PAGE EXCERPT:

Sir, – It is now inconceivable that Nicola Sturgeon has any intention whatsoever of participating positively in talks to find a consensus on the terms that the UK should adopt to leave the EU.
No one is fooled by her words on working in the best interests of Scotland when she has publicly stated that “self governance transcends Brexit, oil, national wealth and balance sheets”.
The SNP’s record in government over the last nine years shows that its obsessive goal of independence also clearly transcends achieving an adequate health service, decent education standards, an efficiently functional police force and a stable economy.
Ms Sturgeon’s confident intransigence on Brexit and her apparent desire to be ruled by Brussels rather than cooperate with the rest of the United Kingdom, may be a miscalculation based on the EU referendum result in Scotland.
Out of a total electorate of 4.13 million voters, 1.6 million voted to remain in the EU.
That equates to only 38.7% of Scots voting to remain, which is hardly a resounding mandate and something she may wish to ponder before pushing Scots to choose between remaining part of the UK or joining a dysfunctional EU.
She has also stated that she was not prepared to sit back and watch Scotland being driven off a Hard Brexit cliff edge, because the implications for jobs, the economy and living standards were too serious.
Yet here we have a Scottish Government that would happily ditch our largest trading partner, risking jobs, run a deficit of £15 billion and debts of £150bn with all the negative implications that it has for living standards, while having no clue as to what currency to adopt and no guarantee that they’d be able to join anytime soon its precious EU as a poodle state.
It would seem that Ms Sturgeon is determined to “save” us from her imagined Brexit cliff edge with the intention of driving us relentlessly towards the infinitely more dangerous political precipice of independence.
Iain G Richmond.
Guildy House,
Monikie.
Fund your own referendum
Sir, – Nicola Sturgeon should heed her party’s former leader that there is very little appetite in Scotland for a further referendum on Scottish independence.
Hard-pressed British taxpayers might suggest, if she decides to ignore Gordon Wilson and other advisers, that her party should pay referendum costs out of its own funds. The SNP could ask supporters like Sir Brian Souter to pay.
RHL Mulheron.
28 Cowgate,
Tayport.
Remembering all who died
Sir, – On behalf of the Festival of Remembrance Committee, may I endorse, and indeed commend, the recent letter by JA Laing.
Inevitably at these times, remembrance centres on the dead of two world wars but there are many more whose remembrance is equally worthy, who lost their lives in our nation’s service, whether in the many smaller wars since, or even in training accidents and similar.
Close to home are the dozen Gordon Highlanders who died in a forest fire in the Troodos Mountains in Cyprus while on patrol against EOKA; the TA soldiers of 15 Scottish Para Battalion killed in a night drop exercise in 1974, and – on a personal note – the comrades of a colleague of mine who had been a trainee RAF pilot in a class of 12 – he was the sole survivor.
Some might argue they did not strictly “die for their country” but they lost their lives in its service, and thus ours, all the same.
They deserve mourning and remembering too.
Col ADF Maclean TD.
Festival of Remembrance,
Royal British Legion Scotland,
Angus, Perthshire and Fife Area.

(Target pointing data)
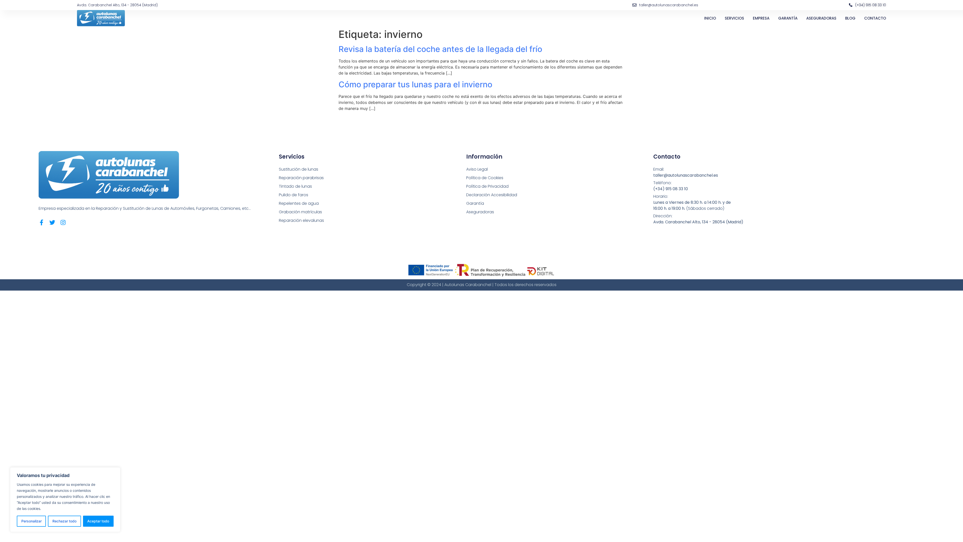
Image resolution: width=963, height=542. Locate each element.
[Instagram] (63, 222)
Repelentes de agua (299, 203)
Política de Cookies (484, 178)
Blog (850, 18)
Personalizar (31, 521)
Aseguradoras (821, 18)
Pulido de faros (293, 195)
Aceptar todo (98, 521)
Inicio (710, 18)
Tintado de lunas (295, 186)
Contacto (875, 18)
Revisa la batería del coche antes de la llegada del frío (440, 49)
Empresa (761, 18)
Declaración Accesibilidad (491, 195)
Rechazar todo (64, 521)
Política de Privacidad (487, 186)
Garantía (787, 18)
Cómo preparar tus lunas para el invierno (415, 84)
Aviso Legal (477, 169)
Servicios (734, 18)
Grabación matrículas (300, 212)
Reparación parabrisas (301, 178)
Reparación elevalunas (301, 220)
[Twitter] (52, 222)
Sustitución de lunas (298, 169)
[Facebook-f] (41, 222)
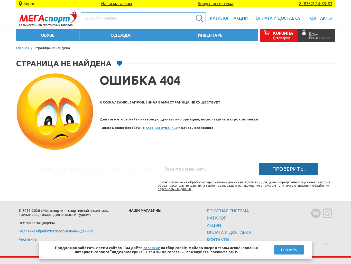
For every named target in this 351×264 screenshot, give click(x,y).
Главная (22, 48)
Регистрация (319, 38)
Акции (241, 18)
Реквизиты (28, 239)
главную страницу (161, 128)
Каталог (219, 18)
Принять (289, 250)
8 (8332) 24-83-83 (315, 3)
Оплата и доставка (278, 18)
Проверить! (288, 169)
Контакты (320, 18)
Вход (313, 33)
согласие (151, 248)
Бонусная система (215, 3)
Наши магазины (116, 3)
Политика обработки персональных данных (56, 231)
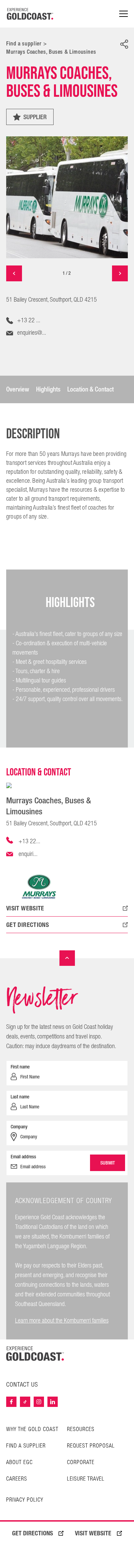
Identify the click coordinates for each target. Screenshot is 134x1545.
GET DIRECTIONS (32, 1533)
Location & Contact (90, 389)
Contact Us (22, 1385)
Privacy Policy (24, 1500)
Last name (20, 1096)
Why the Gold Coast (32, 1429)
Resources (80, 1429)
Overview (17, 389)
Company (19, 1126)
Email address (23, 1156)
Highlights (48, 389)
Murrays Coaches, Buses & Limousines (51, 51)
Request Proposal (91, 1446)
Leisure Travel (85, 1479)
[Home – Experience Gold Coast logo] (35, 1353)
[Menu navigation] (123, 14)
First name (20, 1066)
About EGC (19, 1463)
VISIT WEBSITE (93, 1533)
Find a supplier (24, 43)
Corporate (80, 1463)
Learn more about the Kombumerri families (62, 1320)
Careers (16, 1479)
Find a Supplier (26, 1446)
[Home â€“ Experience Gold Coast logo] (30, 13)
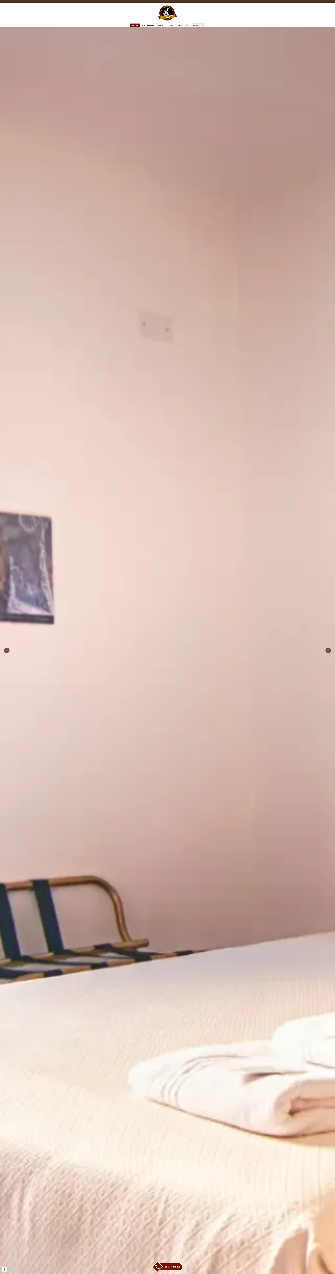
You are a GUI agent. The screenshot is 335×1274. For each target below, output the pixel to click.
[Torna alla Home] (167, 13)
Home (135, 25)
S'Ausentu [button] (148, 25)
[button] (7, 650)
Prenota (198, 25)
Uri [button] (171, 25)
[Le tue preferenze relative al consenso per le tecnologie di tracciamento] (4, 1269)
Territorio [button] (182, 25)
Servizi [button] (161, 25)
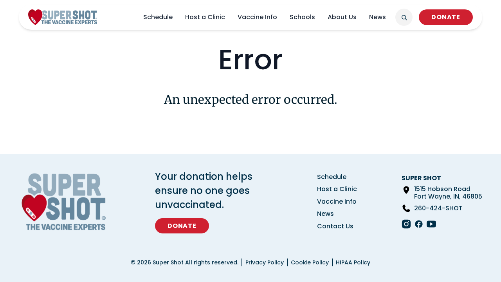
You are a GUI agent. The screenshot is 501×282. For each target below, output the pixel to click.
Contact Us (335, 226)
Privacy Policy (264, 262)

TASKS TO PERFORM:
1: For each statement about the letters to the editor, answer yes or no and quote the exact words of the letters that decide it. (a) According to the first letter, 1.6 million voted to remain out of a total electorate of 4.13 million. (b) The second letter proposes that the Scottish Government meet the referendum costs. (c) According to the third letter, the TA soldiers of 15 Scottish Para Battalion died in a forest fire.
2: Carry on the letters to the editor from the point where they end.

SET OF ANSWERS:
1:
(a) Yes: "Out of a total electorate of 4.13 million voters, 1.6 million voted to remain in the EU."
(b) No: "her party should pay referendum costs out of its own funds."
(c) No: "the TA soldiers of 15 Scottish Para Battalion killed in a night drop exercise in 1974"

2:
Spare thought for dead of 1956
Sir, – I was struck that the next fortnight marks the 60th anniversary of the Hungarian Uprising of 1956, a nationwide revolt against the government of the Hungarian People’s Republic and its Soviet-imposed policies.
Though leaderless when it first began, it was the first major threat to Soviet control since the USSR’s forces drove out Nazi Germany from its territory at the end of the second world war.
The revolt began as a student demonstration, which attracted thousands as they marched through Budapest to the parliament. As the news spread, disorder and violence erupted.
The revolt spread across Hungary and the government collapsed. A new government declared its intention to withdraw from the Warsaw Pact and pledged to re-establish free elections. By the end of October, fighting had almost stopped and a sense of normality began to return.
On November 4, however, a large Soviet force invaded Budapest and other regions of the country. The Hungarian resistance continued until November 10 and more than 2,500 Hungarians and 700 Soviet troops were killed in the conflict, while 200,000 Hungarians fled as refugees, many of these coming to Scotland.
We should spare a few moments to mark this brutal event 60 years ago and to mourn the deaths on both sides.
Alex Orr.
77 Leamington Terrace,
Edinburgh.
Bring back cinema staff
Sir, – As a frequent patron of my local cinema, I really believe it is time to bring back the ushers/usherettes who escorted people to their seats with torches and kept order in the cinema.
This week I went to my local cinema with my elderly mother who has macular degeneration. She found the whole experience very difficult as the cinema was pitch black and no one to guide us to our seats.
With the introduction of multiplex cinemas, the whole experience is becoming more impersonal. Many times I have witnessed young people unable to keep off their mobile devices for two hours, texting while the film is showing, with no staff members in the cinema to discourage this behaviour.
I really feel that ushering staff had many useful functions and since their demise, things have changed, not necessarily all for the better.
Gordon Kennedy.
117 Simpson Square,
Perth.
Disparity in power
Sir, – A very important EU trade deal with Canada, CETA, is currently being stalled because a small semi-autonomous region of one EU member doesn’t agree.
One assumes if Belgium decided to leave the EU, the Walloons would have similar powers.
How strange, then, that “the most powerful devolved assembly on the planet”, according to Westminster, does not have similar powers.
Laurie Richards.
100 Crail Road,
Cellardyke.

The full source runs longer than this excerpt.